A federal judge handed an important legal victory to Google and YouTube on Wednesday, ruling that the video site was not liable for infringing on Viacom’s copyrights on tens of thousands of uploaded clips of everything from “The Daily Show” to MTV videos.
U.S. District Court Judge Louis Stanton’s decision hinged on the interpretation of the “safe harbor” provision of the Digital Millennium Copyright Act, which protects websites and providers from liability if certain conditions are met. As such, Stanton noted, the burden fell on Viacom to inform YouTube of specific instances of infringement, and when it did, YouTube removed the material.
Viacom vowed to appeal, calling Stanton’s ruling “fundamentally flawed and contrary to the lanuage of the Digital Millennium Copyright Act, the intent of Congress, and the views of the Supreme Court as expressed in its most recent decision.”
“We intend to seek to have these issues before the U.S. Court of Appeals for the Second Circuit as soon as possible,” the company said. “After years of delay, this decision gives us the opportunity to have the Appellate Court address these critical issues on an accelerated basis.”

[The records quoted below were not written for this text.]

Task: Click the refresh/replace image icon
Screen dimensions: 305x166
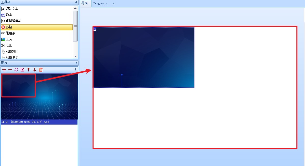Action: click(x=16, y=70)
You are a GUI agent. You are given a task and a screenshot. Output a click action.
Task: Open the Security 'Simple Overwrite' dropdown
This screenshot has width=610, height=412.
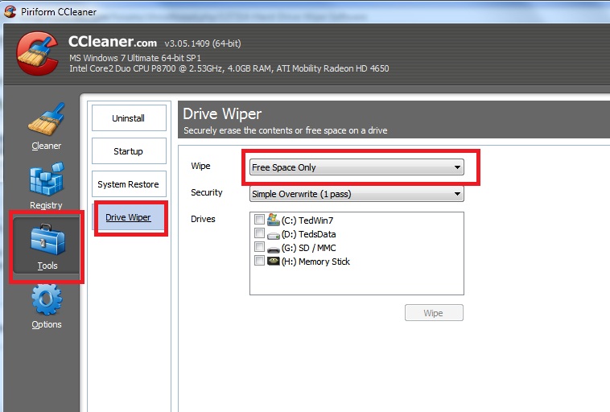(x=357, y=194)
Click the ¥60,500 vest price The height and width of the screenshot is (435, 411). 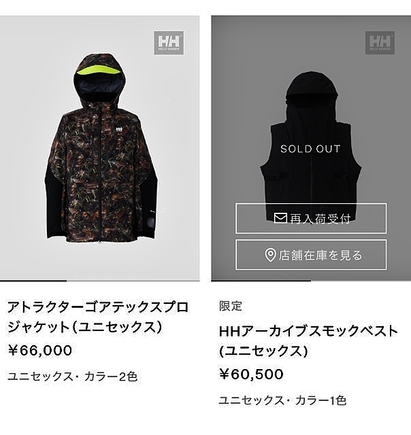tap(251, 374)
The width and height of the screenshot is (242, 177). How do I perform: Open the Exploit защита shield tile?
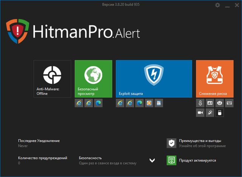pyautogui.click(x=154, y=78)
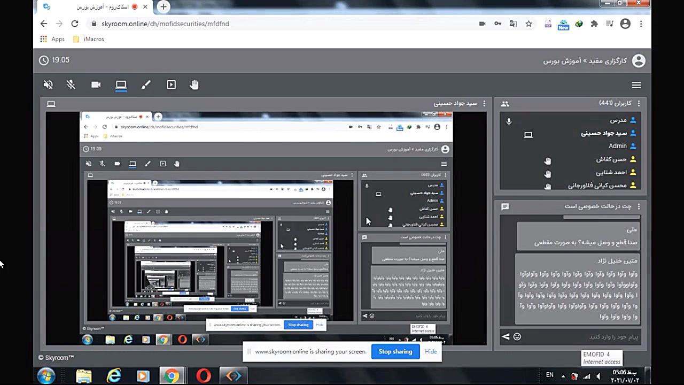Image resolution: width=684 pixels, height=385 pixels.
Task: Toggle the muted speaker icon in Skyroom toolbar
Action: [x=48, y=84]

In a statement posted on its corporate blog, YouTube defended the decision as following “established judicial consensus that online services like YouTube are protected when they work cooperatively with copyright holders to help them manage their rights online.
“This is an important victory not just for us, but also for the billions of people around the world who use the web to communicate and share experiences with each other.”
In his 30-page ruling, Stanton cited congressional reports on the purpose of the Copyright Act and concluded that “mere knowledge” that there is infringing activity on a site “is not enough.”
Stanton wrote that “if a service provider knows … of specific instances of infringement, the provider must promptly remove the infringing material. If not, the burden is on the owner to identify the infringement. General knowledge that infringement is ‘ubiquitous’ does not impose a duty on the service provider to monitor or search its service for infringements.”
Viacom’s $1 billion suit against YouTube, acquired by Google in 2006, claimed that the video site not only was aware that infringing material was being uploaded to its site and failed to “act expeditiously” to stop it, but that it based its business model on the upload of copyrighted clips.
The issues surrounding the decision, however, were far less compelling than the cutthroat P.R. battle that both companies waged in the court of public opinion. In March, Stanton ordered the public release of a trove of documents, including e-mails, depositions and memos, that were gathered during the discovery process and proved embarassing for senior executives of both companies.
Among them were e-mails between the YouTube founders in which they expressed knowledge of infringing activity, and messages between Paramount marketing executives in which they “roughed up” clips and had them posted to YouTube to make them look stolen or leaked.
Stanton did not address such material.
But he said the suit itself showed that the current system of notification, in which a copyright owner notifies a service provider of instances of infringement, and that provider is not liable if it takes down the material, “works efficiently.”
“When Viacom over a period of months accumulated some 100,000 videos and then sent one mass take-down notice on February 2, 2007, by the next business day YouTube had removed virtually all of them,” he wrote.
In deciding the extent to which sites are responsible for policing third party content, Stanton cited a number of precedents in his ruling, including a decision by the Second Circuit Court of Appeals in April that upheld the dismissal of a lawsuit brought by Tiffany against eBay.
The tony retailer charged that the auction site was liable for “contributory trademark infringement” because vendors posted counterfeit Tiffany products on its site. Stanton also rejected arguments that the YouTube case was similar to the Supreme Court’s 2005 decision involving Grokster and a more recent court ruling against Lime Group, in which both file sharing sites were subject to liability for inducing infringement. Stanton noted that that peer-to-peer file-sharing networks are not covered by the Copyright Act’s “safe harbor provisions.”
He also rejected arguments that YouTube was not protected from liability as a storage site for infringing material, and he cited recent district court decisions limiting the liability of video upload site Veoh Networks.
Winston & Strawn’s Michael Elkin, who is representing Veoh, said that the court’s decision extended earlier precedents and is “consistent” with Congress’ intent with the Copyright Act.
If all online providers were held liable for everything posted by a third party, “You would never see companies like eBay and Amazon make investments and grow to be as big as they are,” he said.